Economic populism has been part of the House GOP political playbook for some time: their rhetorical support for oil drilling in August of last year, and their opposition to both the financial bailout and President Obama's stimulus/economic agenda have expressed many of the sentiments explicit in the advertisements of tea party outrage. The GOP has used economic policy as its uniting issue so far in 2009, and I doubt anyone will be suprised if it looks to the synergy between Fox News, conservative bloggers (many of whom are sometimes critical of the GOP), and those who show up to tea party protests as a bond it can carry through to the 2010 midterms.
It may have to do so from a distance, given the pride some protesters and organizers take in having nothing to do with with the Republican Party, and the message sent by Eric Odom--leader of one of the three main organizing/facilitating groups--when he told Republican National Committee Chairman Michael Steele, basically, that it's time for the GOP politicians to listen, not to talk.

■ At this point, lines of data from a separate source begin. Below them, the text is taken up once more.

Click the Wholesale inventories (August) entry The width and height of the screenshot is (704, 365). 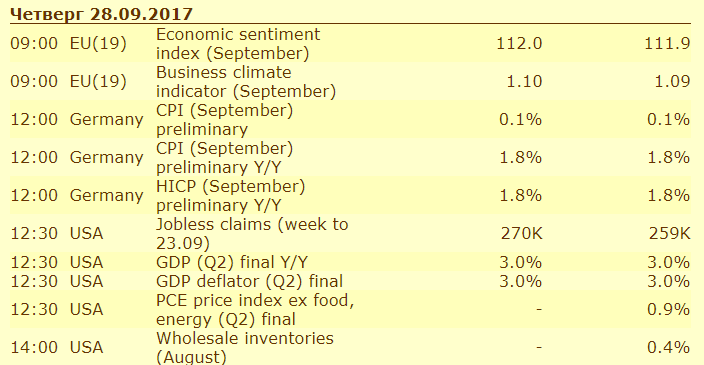click(x=245, y=347)
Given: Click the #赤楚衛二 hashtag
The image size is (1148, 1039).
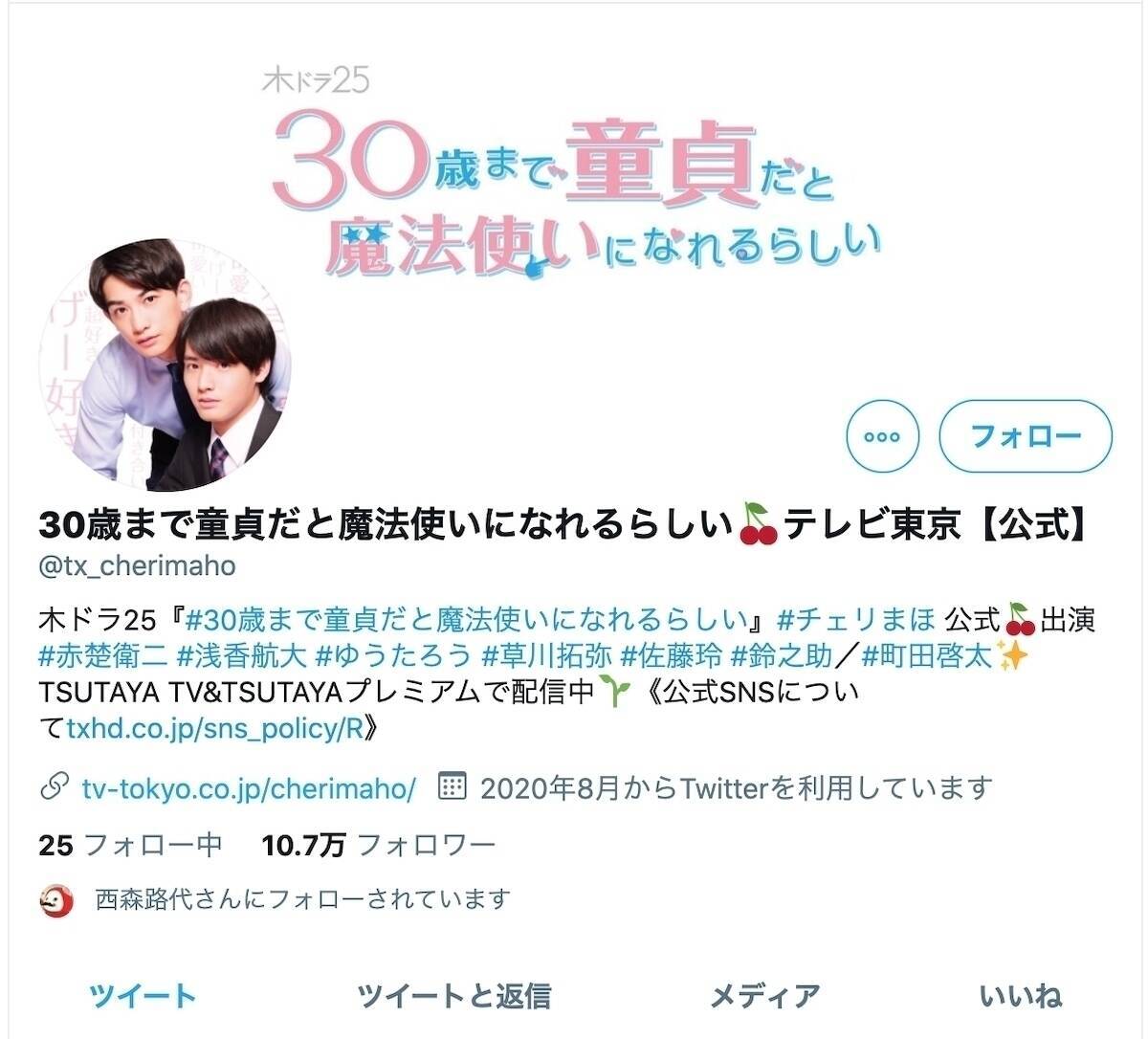Looking at the screenshot, I should 103,656.
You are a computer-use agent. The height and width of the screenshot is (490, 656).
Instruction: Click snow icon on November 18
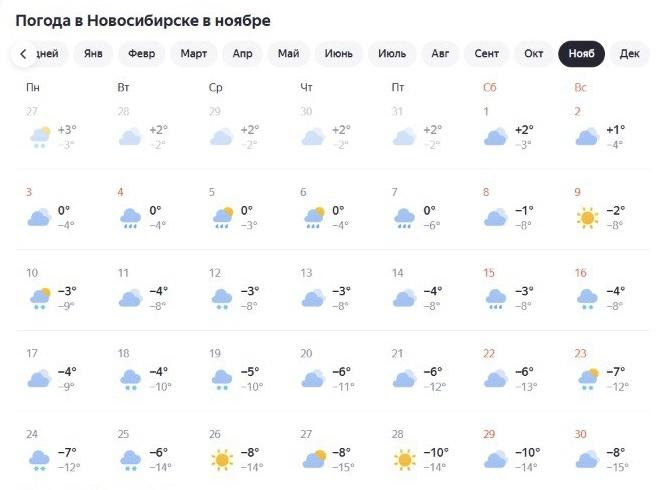click(x=130, y=379)
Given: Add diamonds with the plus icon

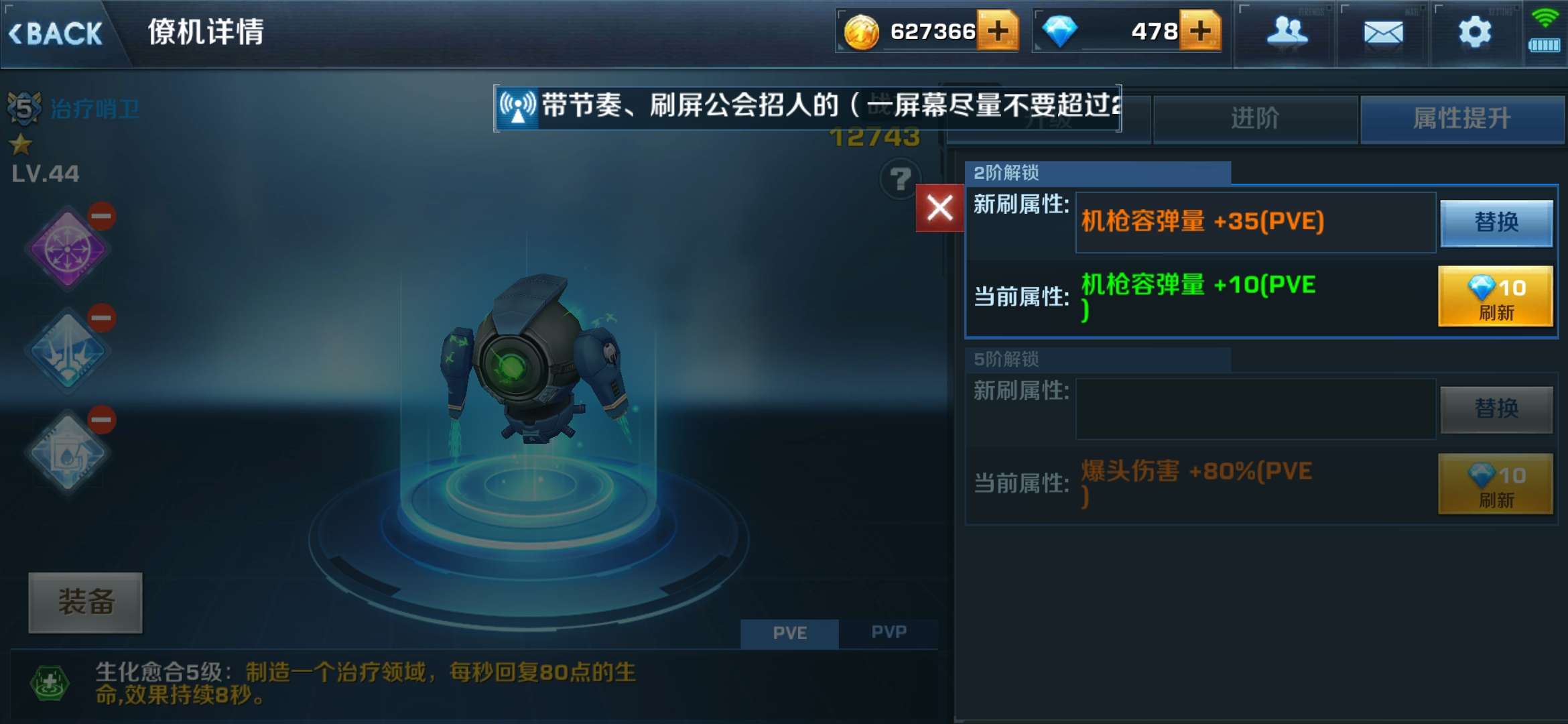Looking at the screenshot, I should [1200, 31].
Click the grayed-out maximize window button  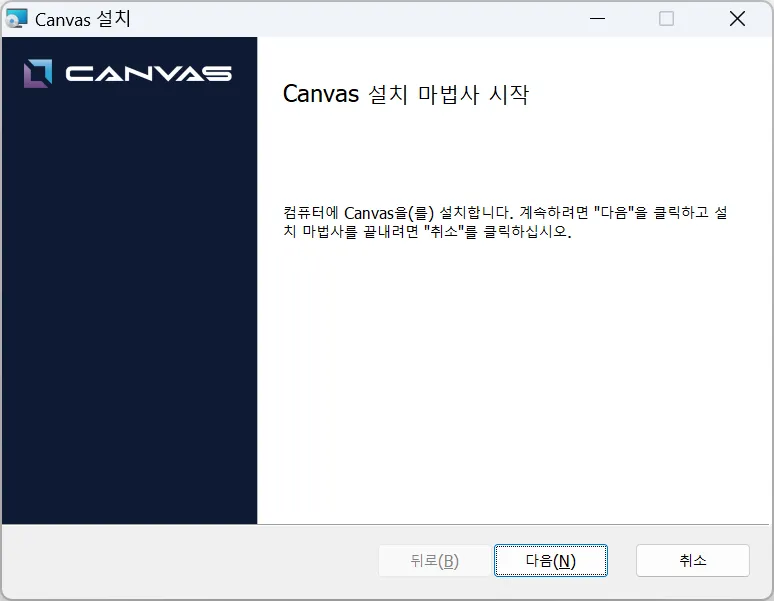tap(667, 19)
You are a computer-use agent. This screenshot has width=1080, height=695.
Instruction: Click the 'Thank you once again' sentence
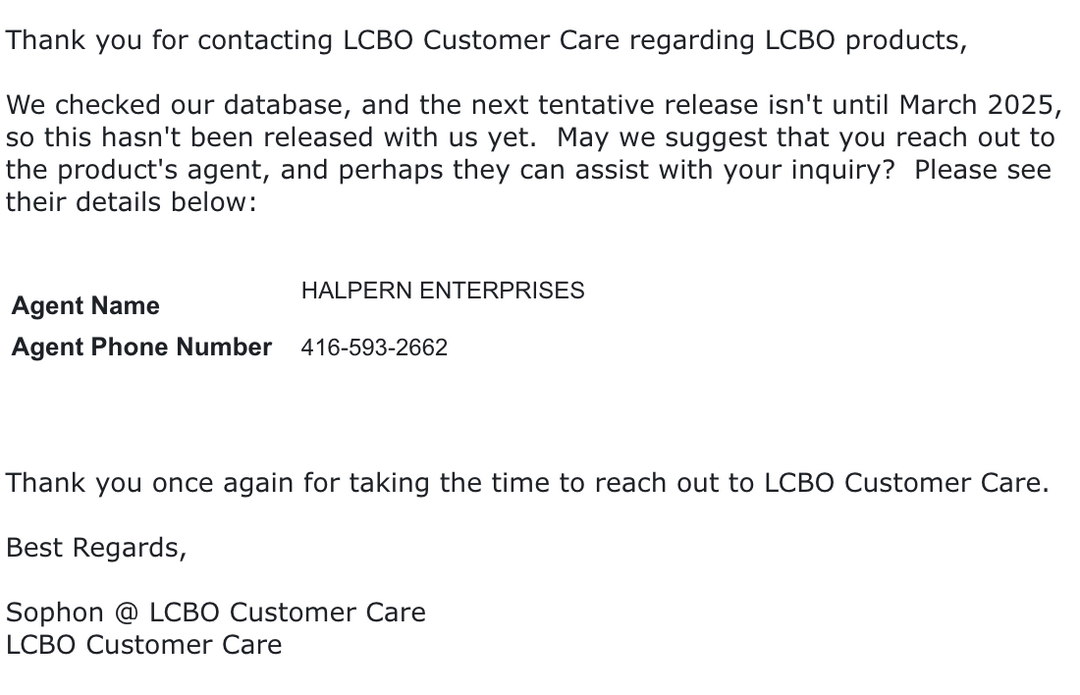[528, 483]
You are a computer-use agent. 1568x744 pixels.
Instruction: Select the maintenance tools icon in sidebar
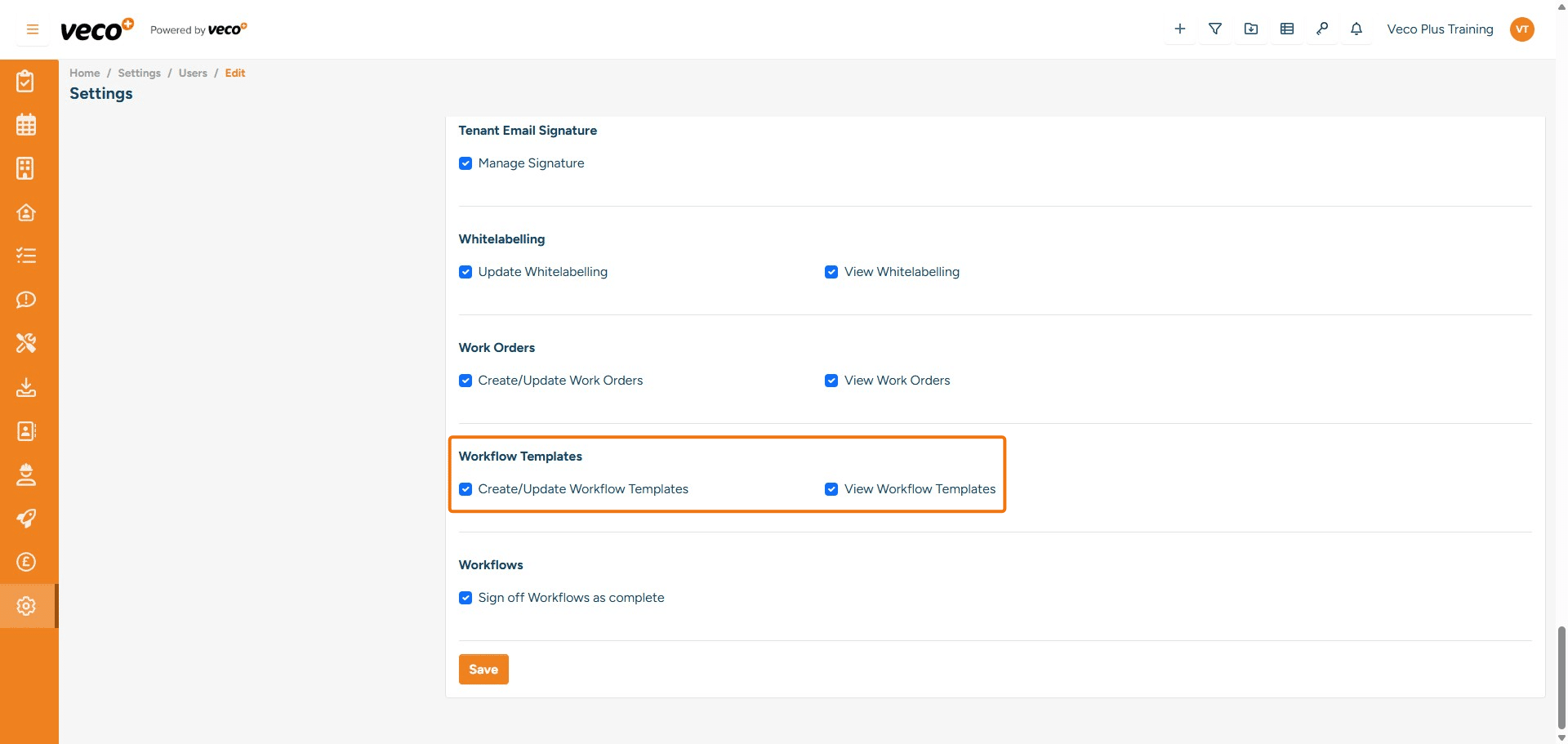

So far, it appears House Republicans are the most daring when it comes to approaching the tea parties. And that makes sense.
A spokesman for FreedomWorks, one of the groups helping to organize the protests, said fiscally conservative House Republicans would likely be welcomed by the protesters--while other Republicans might not be.
"If Jeff Flake shows up, he would be greeted by this crowd," FreedomWorks spokesman Adam Brandon told me on Monday, suggesting lawmakers like the earmark-crusading Rep. Flake (R-AZ) would find a warm reception. "There's that hardcore group of small-government Goldwater conservatives in the RSC [Republican Study Committee]" that would be welcome, Brandon said.
"If Senator Specter showed up, he might not be welcome," Brandon said, for instance, referencing the moderate Arlen Specter of Pennsylvania.
Fiscally conservative senators like Jim DeMint (R-SC) would likely receive a warm reception too, though the localized quality of the protests might help make them a more natural fit for representatives.
According to one GOP strategist I talked to, Republicans see opportunity in the protests, and an indication that the GOP's conservative economics have a foothold in the public psyche.
"I think it provides an opening," he said. "It's certainly a good indicator that there's a lot of discontent with these [Obama's] spending policies. These tea parties are a way for citizens to show they're upset."